Exercise objective: Tell me how many lines in the entries below contain the word "Investasi"; reply with the number and nothing else.

☆ ☆ ☆ ☆ ☆ ☆ ☆

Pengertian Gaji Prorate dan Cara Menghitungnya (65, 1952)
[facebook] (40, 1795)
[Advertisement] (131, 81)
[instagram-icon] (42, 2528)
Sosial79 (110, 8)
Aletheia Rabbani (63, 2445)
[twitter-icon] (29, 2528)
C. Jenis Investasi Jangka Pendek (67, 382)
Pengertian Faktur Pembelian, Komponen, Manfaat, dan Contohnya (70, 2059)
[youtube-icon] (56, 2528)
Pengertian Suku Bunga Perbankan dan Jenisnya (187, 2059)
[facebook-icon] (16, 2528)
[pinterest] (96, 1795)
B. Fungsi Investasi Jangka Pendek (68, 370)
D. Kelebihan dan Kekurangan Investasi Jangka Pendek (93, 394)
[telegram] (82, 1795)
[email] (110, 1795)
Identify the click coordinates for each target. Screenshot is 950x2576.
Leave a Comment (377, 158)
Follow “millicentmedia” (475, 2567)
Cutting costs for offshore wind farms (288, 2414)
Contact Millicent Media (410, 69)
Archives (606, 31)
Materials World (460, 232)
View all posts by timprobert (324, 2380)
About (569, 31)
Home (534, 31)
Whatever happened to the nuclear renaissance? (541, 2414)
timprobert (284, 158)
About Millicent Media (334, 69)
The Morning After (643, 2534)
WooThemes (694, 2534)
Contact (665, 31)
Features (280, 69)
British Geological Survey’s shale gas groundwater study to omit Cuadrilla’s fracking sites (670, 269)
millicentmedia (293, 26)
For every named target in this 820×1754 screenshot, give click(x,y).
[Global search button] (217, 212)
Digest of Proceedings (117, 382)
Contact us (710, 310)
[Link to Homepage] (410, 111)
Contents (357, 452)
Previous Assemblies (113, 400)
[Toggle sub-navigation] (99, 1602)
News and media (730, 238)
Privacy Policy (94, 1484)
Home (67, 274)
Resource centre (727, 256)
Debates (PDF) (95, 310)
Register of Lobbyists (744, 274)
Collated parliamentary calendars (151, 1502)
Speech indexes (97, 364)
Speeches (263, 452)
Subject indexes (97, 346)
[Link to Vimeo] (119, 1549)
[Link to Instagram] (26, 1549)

☆ ☆ ☆ ☆ ☆ ☆ ☆

Written response: 3